● **Activity**
Locate "The height and" in the listing. Transcribe the line that contains it and every line that follows, through the last, omitting all pictures.

● **Supplied records**

········

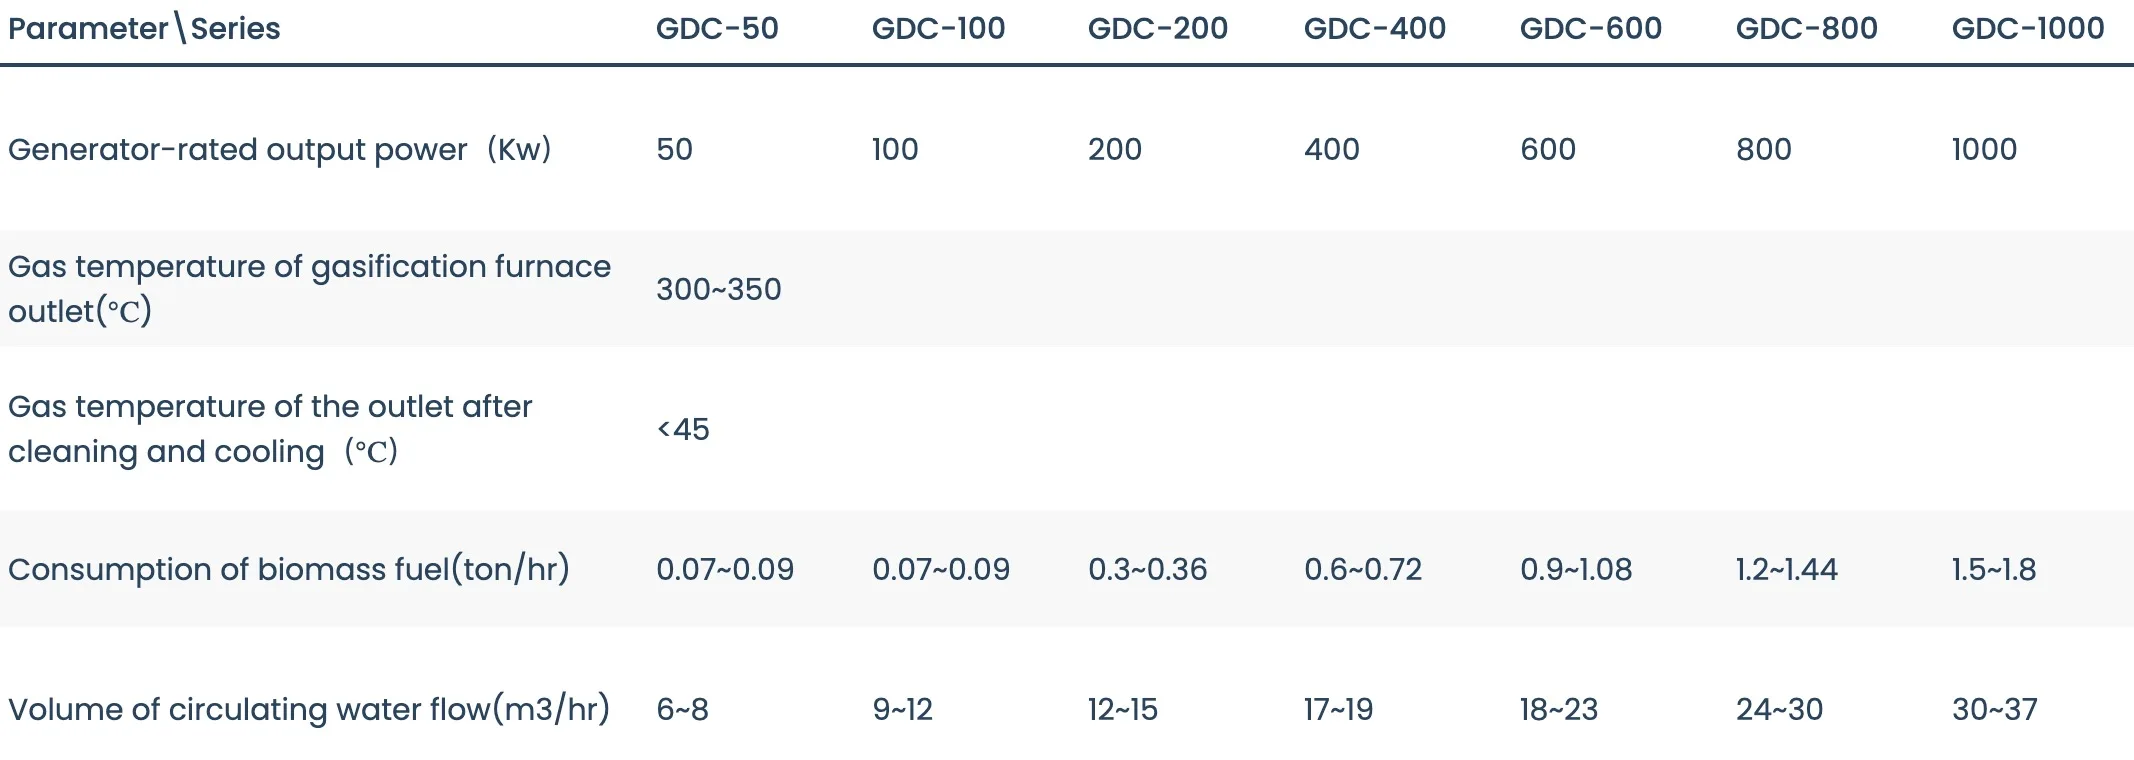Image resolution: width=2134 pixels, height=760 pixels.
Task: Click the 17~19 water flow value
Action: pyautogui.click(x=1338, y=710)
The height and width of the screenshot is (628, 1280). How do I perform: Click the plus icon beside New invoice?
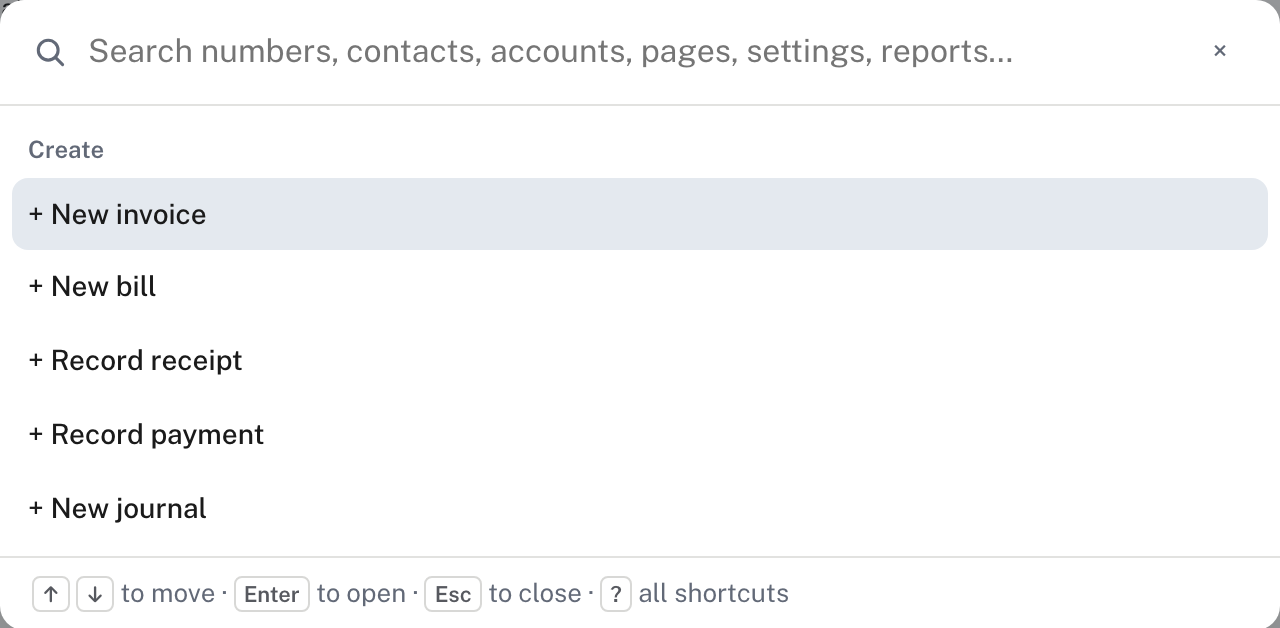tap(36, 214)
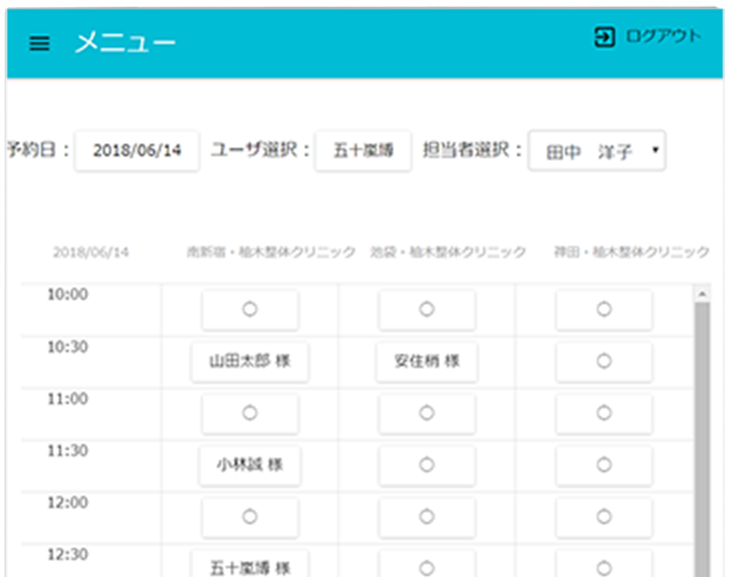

········

● **Exercise result**
The height and width of the screenshot is (628, 1280). How do I perform: Click the plus icon beside New invoice?
tap(36, 214)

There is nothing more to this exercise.